---- Article

Proof Let $\displaystyle A'=\bigg(\begin{matrix}a&b\\c&d\end{matrix}\bigg)$, $\displaystyle B'=\bigg(\begin{matrix}e&f\\g&h\end{matrix}\bigg)$, $\displaystyle M'=\bigg(\begin{matrix}0&-x\\0&-y\end{matrix}\bigg)$, $\displaystyle N'=\bigg(\begin{matrix}a&b+x\\c&d+y\end{matrix}\bigg)$, $\displaystyle P'=\bigg(\begin{matrix}e&f+x\\g&h+y\end{matrix}\bigg)$. It's clear that now $A'=M'+N'$, $B'=M'+P'$ and of course $\text{rank}(M')=1$. Now we need only to guarantee that $\text{rank}(N')=\text{rank}(P')=1$, which means we need only to make sure $\text{det}(N')=\text{det}(P')=0$. This implies the following two equations \begin{aligned}\left\{ \begin{array}{r1} cx-ay=ad-bc \\ gx-ey=gf-eh \end{array} \right.,\end{aligned} which has a solution when $(a,c)$ and $(e,g)$ are linearly independent. The only case we need to consider is that $(a,c)$ and $(e,g)$ are linearly dependent. However, when they're linear dependent, we can just let $\displaystyle M'=\bigg(\begin{matrix}a&0\\c&0\end{matrix}\bigg)$, $\displaystyle N'=\bigg(\begin{matrix}0&b\\0&d\end{matrix}\bigg)$, $\displaystyle P'=\bigg(\begin{matrix}0&f\\0&h\end{matrix}\bigg)$ with $A'=M'+N'$ and $\displaystyle B'=\frac{e}{a}M'+P'$. Then the proof is completed.

However, this method doesn't seem effective when the dimension of the given arrays jumps from 2 to 3. I really doubt whether the existence of $M,N,P,Q$ for matrices $A,B,C$ when the dimension becomes 3, but I cannot give a counterexample. Any help will be appreciated. By the way, if the existence of the four matrices are not guaranteed, please tell me the minimum number of matrices of rank 1 needed to write $A,B,C$ as linear combinations of these matrices, if that is not too hard to prove.

--------
---- Given information

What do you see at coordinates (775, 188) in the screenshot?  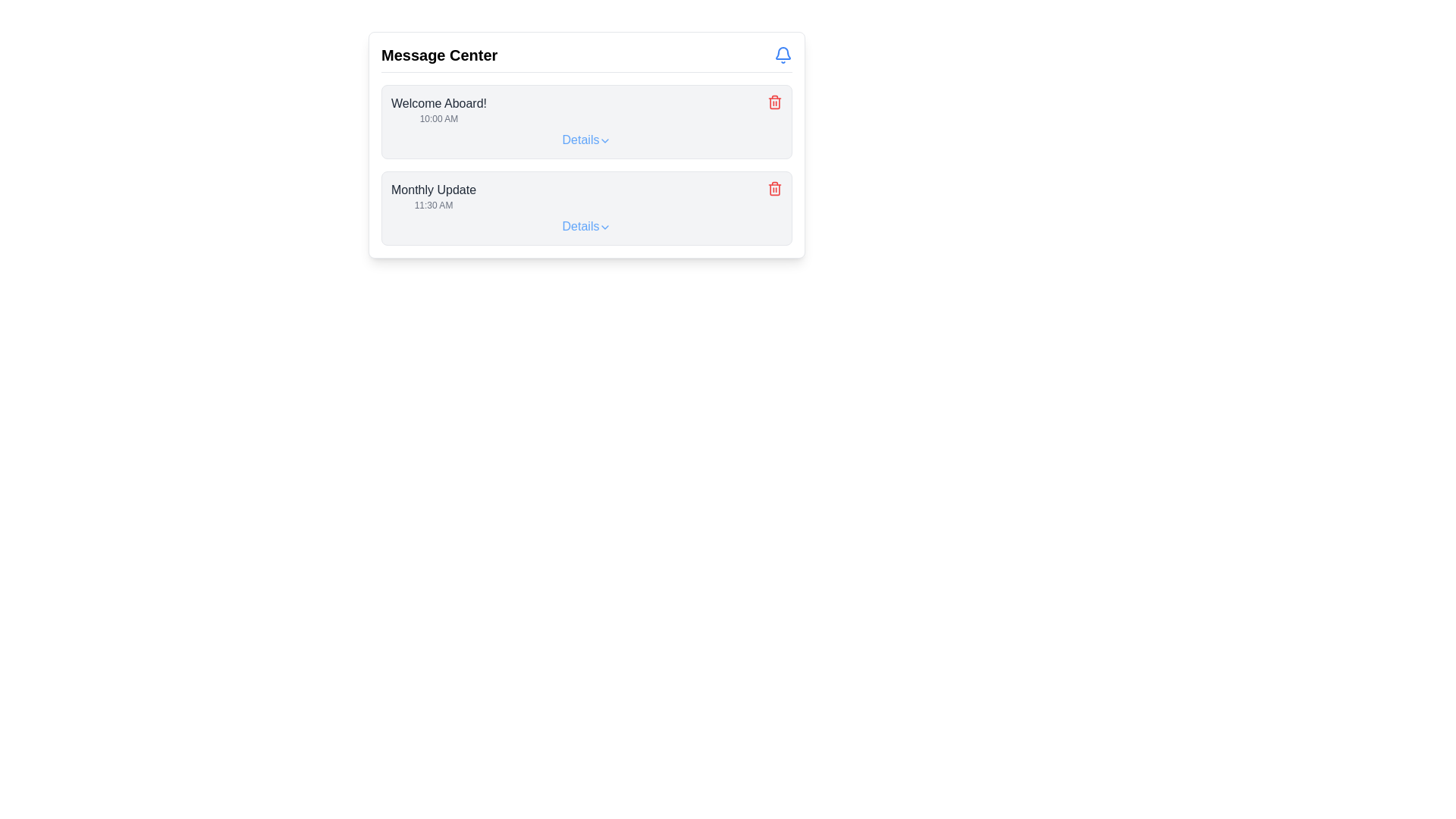 I see `the red trash bin icon delete button located at the far-right of the 'Monthly Update' message section` at bounding box center [775, 188].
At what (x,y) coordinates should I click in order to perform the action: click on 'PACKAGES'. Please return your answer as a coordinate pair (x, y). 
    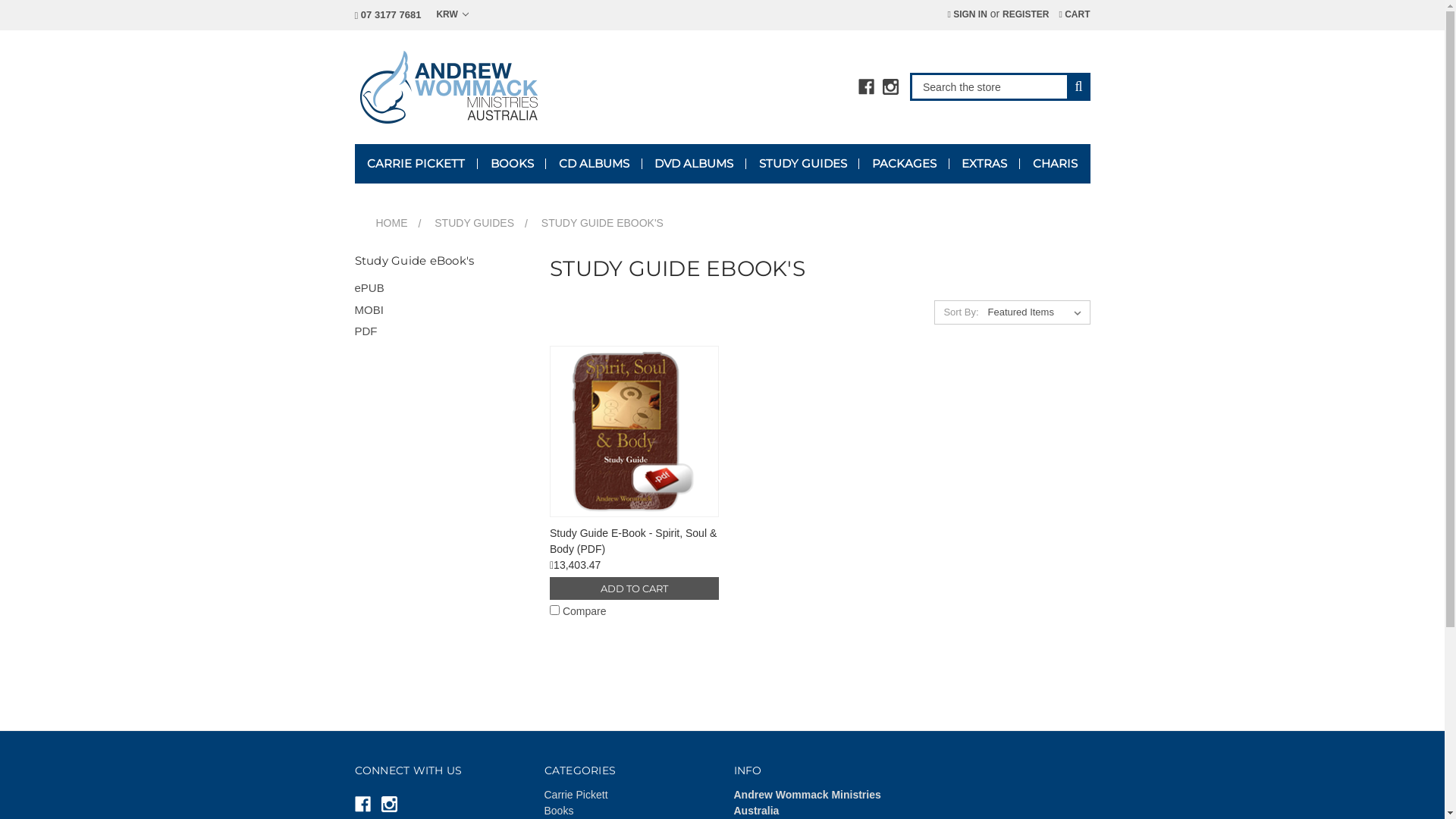
    Looking at the image, I should click on (903, 164).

--------

* **Task directions**: In the forum post, under what condition does the system of two equations for x and y have a solution?

* **Correct result**: It has a solution when $(a,c)$ and $(e,g)$ are linearly independent.